Going Concern Opinion

We have not attained profitable operations and are dependent upon obtaining
financing to complete our business plan. Our independent accountants have
expressed doubt about our ability to continue as a going concern because we have
incurred losses since our inception. Further losses are anticipated in the
development of our business. Our ability to continue as a going concern is
dependent upon our ability to generate profitable operations in the future
and/or to obtain the necessary financing to meet our obligations and repay our
liabilities arising from normal business operations when they come due.
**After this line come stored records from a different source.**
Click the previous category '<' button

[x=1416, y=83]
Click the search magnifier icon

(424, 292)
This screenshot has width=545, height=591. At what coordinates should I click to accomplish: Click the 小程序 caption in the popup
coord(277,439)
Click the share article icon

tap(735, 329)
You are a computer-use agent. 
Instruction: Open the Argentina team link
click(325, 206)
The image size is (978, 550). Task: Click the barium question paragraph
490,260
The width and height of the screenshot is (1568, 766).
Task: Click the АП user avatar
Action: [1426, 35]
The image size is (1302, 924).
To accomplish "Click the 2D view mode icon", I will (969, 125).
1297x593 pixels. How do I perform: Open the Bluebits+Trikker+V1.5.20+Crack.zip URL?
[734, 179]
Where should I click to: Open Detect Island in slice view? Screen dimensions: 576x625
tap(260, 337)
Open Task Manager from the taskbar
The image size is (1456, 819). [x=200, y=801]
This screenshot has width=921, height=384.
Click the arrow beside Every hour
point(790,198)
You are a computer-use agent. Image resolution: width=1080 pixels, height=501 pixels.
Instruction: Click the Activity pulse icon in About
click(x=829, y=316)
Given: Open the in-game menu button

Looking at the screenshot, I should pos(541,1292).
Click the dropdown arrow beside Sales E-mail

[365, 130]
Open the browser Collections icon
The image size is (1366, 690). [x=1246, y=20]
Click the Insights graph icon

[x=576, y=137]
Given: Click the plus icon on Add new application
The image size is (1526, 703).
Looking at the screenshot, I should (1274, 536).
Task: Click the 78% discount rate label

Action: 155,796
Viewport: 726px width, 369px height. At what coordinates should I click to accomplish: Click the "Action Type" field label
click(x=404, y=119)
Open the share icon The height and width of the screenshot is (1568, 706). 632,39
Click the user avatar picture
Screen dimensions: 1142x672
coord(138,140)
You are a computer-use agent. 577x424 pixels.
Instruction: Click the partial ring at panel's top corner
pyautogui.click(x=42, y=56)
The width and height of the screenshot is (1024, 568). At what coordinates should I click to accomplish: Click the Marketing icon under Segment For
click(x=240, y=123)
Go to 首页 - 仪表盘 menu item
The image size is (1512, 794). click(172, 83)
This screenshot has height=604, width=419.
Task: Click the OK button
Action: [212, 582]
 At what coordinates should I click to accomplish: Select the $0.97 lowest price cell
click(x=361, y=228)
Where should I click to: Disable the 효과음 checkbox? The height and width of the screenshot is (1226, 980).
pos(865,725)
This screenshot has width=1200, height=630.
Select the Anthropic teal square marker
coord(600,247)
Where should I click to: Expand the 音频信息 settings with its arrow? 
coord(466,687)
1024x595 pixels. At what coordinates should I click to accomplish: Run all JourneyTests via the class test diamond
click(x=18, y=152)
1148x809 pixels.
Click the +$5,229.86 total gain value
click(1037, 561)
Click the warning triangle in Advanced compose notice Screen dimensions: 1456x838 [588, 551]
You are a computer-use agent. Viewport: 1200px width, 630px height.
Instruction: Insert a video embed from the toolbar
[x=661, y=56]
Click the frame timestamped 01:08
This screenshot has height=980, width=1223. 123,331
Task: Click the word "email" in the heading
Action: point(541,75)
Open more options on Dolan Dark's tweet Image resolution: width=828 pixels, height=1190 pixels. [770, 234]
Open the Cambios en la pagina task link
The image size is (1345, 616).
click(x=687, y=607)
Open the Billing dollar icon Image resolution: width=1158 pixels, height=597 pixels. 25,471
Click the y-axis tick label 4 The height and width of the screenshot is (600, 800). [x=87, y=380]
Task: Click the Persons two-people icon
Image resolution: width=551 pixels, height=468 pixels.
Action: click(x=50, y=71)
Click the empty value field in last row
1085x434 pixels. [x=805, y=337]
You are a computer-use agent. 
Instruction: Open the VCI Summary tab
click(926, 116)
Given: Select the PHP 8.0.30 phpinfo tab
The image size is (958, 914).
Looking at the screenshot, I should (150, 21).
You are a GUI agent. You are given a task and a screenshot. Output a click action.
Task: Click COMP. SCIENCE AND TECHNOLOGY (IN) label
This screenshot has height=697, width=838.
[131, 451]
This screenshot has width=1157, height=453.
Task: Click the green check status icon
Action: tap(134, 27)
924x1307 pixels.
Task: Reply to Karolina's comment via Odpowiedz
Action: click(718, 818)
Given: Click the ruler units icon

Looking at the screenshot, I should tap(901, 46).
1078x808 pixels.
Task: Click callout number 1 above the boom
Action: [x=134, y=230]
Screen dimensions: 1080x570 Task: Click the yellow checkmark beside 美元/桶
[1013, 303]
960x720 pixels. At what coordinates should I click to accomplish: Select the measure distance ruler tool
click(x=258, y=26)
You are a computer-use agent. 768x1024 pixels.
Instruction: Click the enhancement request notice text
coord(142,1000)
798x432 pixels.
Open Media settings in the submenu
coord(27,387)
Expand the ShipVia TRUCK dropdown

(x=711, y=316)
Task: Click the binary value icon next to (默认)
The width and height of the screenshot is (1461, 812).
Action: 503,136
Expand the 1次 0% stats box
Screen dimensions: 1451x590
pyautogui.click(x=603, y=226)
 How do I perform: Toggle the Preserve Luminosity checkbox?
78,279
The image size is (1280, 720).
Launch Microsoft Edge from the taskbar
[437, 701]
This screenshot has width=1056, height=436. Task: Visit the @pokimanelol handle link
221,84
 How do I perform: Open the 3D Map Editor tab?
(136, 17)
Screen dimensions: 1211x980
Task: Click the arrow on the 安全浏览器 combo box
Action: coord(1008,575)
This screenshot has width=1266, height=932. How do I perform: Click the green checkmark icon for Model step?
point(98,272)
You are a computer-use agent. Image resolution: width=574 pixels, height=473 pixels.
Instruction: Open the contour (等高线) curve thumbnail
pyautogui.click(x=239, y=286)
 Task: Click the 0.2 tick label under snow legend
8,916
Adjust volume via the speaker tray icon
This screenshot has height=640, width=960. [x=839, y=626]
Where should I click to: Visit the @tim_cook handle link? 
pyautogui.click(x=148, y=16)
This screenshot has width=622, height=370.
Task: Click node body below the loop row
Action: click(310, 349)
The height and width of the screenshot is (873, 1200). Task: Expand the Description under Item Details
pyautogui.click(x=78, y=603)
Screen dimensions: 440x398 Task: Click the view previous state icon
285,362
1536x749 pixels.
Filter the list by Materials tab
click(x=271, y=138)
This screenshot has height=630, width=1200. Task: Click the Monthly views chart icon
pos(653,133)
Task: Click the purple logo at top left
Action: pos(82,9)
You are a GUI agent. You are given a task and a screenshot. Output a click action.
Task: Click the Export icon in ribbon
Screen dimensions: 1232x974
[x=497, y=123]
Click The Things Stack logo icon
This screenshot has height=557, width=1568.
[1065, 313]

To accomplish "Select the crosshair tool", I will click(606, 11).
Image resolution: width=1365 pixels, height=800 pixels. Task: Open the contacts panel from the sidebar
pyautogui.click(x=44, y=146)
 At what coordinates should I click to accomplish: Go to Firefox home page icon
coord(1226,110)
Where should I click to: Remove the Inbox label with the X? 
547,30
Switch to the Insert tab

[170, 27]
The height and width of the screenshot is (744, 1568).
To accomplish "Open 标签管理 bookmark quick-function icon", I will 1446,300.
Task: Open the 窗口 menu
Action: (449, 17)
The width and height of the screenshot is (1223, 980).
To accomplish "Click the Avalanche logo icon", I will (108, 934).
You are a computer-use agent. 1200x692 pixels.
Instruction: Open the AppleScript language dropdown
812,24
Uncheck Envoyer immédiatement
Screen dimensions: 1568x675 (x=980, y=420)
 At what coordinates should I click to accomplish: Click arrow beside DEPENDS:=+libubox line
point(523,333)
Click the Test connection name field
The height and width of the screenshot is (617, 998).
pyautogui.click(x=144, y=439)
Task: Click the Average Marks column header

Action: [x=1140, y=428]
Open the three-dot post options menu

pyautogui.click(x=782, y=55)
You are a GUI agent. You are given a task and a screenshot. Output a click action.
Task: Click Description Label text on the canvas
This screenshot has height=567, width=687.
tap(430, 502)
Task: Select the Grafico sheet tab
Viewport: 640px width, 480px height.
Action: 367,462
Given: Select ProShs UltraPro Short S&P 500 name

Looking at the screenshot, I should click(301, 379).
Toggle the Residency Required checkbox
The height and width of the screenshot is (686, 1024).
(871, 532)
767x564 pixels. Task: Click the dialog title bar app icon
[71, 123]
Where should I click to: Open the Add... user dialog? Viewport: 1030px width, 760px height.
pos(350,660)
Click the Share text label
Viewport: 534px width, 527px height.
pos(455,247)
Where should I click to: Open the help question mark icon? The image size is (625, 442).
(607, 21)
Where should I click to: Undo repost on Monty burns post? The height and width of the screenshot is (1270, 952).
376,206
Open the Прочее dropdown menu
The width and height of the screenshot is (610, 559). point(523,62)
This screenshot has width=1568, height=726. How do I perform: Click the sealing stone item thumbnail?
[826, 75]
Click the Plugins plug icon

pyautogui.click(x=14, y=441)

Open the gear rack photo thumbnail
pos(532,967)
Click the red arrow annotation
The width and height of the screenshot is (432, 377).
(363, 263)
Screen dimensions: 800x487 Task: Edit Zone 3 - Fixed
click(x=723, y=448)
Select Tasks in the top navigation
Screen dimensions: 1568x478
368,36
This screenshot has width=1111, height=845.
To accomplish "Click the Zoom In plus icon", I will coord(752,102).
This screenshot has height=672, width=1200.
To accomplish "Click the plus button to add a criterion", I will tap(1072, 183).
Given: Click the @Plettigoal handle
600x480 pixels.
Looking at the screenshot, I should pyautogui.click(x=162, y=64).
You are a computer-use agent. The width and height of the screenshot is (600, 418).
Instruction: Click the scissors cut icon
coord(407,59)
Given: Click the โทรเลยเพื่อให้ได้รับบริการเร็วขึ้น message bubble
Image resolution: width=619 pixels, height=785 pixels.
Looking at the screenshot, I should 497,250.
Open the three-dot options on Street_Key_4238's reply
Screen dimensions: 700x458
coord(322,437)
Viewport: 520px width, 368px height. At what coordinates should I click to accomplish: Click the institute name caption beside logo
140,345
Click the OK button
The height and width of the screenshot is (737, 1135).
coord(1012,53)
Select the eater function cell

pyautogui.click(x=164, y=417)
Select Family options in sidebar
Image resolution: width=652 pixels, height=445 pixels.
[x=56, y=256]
If we
cannot raise financing to meet our obligations, we will be insolvent and will
cease business operations.



Results of Operations For Period Ending July 31, 2006

We did not earn any revenues during the nine month period ending July 31, 2006.
During the period ended July 31, 2006, we incurred operating expenses in the
amount of $21,714, compared to operating expenses of $Nil for the same period in
fiscal 2005. These operating expenses were comprised of accounting and audit
fees of $3,455 (2005: $Nil), donated rent $1,350 (2005: $Nil), office and sundry
expenses of $217 (2005: $Nil), and transfer agent fees of $1,000 (2005: $Nil).
The increase in operating expenses during the nine months ended July 31, 2006,
compared to the same period in fiscal 2005, was mainly due to the increase in
accounting and auditing fees, rent and transfer agent fees.

As at July 31, 2006, the Company had cash of $16,871 and liabilities totalling
$10,200 for a working capital of $6,671 compared to the working capital of
$24,335 as at January 31, 2006.

Item 3: Controls And Procedures

Evaluation of Disclosure Controls

Our management evaluated the effectiveness of our disclosure controls and
procedures as of the end of our fiscal quarter on July 31, 2006. This evaluation
was conducted by our Chief Financial Officer and Principal Accounting Officer,
David Wallace.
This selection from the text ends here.